26. Read in the light of such a transformative dynamism, any process of decommissioning and reuse constitutes a sensitive moment that is often inserted as another element in the history of an increasingly complex community identity and an evolving sense of historical development. For this reason, historical analysis of the buildings being decommissioned should include an accurate breakdown of the stages of the constructive phases and their significance, particularly of the ways in which these churches were liturgically and socially influential, so as to identify, interpret and understand the elements on which a building’s local and community origins and significance are based. The identity of the church will then result from the constitutive set of elements that are the fruit of successive transformations, alterations and choices made by communities or individuals over time. For the transformations required by the processes of reuse to be inserted in a conscious and respectful way in a community history of long duration, both the permanency of the original structures and the later stratifications have to be the subject of careful analysis in line with current conservation norms. In this way, they can also become interpretative elements and educational materials for the future.

27. Using current approaches to the understanding of historic buildings and how significance is evaluated allows for the identification of different possibilities for transformation. This always needs to be based on a full understanding of the significance of church patrimony and the need to take into account the concepts of resilience, sustainability, co-responsibility and planning.

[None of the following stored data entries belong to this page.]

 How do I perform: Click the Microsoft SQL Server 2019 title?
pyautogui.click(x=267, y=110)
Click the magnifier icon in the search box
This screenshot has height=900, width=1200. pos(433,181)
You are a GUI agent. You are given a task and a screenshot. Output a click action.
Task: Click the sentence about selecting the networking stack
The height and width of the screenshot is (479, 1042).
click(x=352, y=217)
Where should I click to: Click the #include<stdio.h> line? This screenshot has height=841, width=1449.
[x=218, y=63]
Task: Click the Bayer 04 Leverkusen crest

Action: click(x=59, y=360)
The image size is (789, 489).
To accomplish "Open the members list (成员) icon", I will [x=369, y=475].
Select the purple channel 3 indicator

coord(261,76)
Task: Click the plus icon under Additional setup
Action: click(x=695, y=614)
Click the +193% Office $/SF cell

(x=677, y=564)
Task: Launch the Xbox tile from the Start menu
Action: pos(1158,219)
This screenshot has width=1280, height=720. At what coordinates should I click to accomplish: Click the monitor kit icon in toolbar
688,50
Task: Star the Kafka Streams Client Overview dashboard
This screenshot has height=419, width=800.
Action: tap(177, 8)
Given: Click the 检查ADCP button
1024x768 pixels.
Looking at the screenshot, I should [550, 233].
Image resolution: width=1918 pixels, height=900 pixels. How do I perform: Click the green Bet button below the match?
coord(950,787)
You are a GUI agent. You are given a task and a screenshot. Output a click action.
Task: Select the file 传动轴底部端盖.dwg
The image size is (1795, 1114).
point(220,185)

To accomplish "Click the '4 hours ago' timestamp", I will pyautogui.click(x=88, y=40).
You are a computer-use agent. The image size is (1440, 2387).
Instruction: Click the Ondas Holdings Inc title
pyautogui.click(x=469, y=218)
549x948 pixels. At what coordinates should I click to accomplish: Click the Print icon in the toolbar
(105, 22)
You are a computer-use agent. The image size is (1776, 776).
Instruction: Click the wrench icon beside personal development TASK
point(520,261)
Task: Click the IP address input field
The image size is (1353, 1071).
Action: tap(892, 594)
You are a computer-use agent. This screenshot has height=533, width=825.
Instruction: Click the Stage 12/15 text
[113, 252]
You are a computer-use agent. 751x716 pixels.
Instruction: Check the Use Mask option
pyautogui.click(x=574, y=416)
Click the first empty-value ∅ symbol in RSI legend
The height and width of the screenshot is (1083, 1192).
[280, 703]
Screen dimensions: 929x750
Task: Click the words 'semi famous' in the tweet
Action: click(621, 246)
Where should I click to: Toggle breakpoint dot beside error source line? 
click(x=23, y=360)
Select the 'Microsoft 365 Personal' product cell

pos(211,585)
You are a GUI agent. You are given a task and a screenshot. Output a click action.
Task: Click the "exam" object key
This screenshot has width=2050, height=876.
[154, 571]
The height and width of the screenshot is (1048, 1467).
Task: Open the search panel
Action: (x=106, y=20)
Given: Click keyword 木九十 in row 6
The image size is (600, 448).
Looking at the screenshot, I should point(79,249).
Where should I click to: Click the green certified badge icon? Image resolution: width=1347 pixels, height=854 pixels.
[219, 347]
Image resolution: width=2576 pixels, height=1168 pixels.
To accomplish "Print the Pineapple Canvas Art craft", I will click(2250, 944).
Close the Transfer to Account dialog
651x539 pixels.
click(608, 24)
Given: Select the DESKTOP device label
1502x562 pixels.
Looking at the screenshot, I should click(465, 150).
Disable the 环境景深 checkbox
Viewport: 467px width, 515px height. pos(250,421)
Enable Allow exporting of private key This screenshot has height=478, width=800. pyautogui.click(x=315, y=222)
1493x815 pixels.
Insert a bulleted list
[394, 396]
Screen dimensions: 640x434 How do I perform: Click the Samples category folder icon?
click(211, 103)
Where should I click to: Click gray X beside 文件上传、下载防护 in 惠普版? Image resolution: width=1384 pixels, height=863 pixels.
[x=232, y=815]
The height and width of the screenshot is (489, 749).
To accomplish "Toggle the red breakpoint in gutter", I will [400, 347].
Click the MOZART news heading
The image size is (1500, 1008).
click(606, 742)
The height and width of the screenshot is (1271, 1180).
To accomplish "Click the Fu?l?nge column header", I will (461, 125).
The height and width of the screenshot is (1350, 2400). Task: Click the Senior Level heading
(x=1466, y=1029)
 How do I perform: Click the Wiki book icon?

a) In the course of history, churches have shown a great capacity for resilience, understood as the ability of heritage to undergo different types of intervention and pressure (catastrophes, ideological damage, change of use, devotional and liturgical adaptation etc.) without losing their own identity. In line with this perspective, when involved in natural or human transformative processes, if they are carried out correctly, churches are able to reach a state of dynamic equilibrium that is not identical to their starting point but which has recognizable foundational elements. Every religious building can have inherent character derived from its historical development and a relationship between memory and innovation can be developed with respect for the cultural and historical characteristics of the place itself.

b) A horizon of sustainability must shape the processes of transformation, keeping in mind not only environmental and economic factors but also the cultural-social and political-administrative sustainability of any intervention. Each process of transformation must in fact be sustainable in regards not only to the transformational building work, but also to the management of the transformed building, in a temporal horizon at least over the medium term, on the basis of agreements that identify precise responsibilities and interests, cases of articulated use over time and space, control by competent managers, and clear rules of use.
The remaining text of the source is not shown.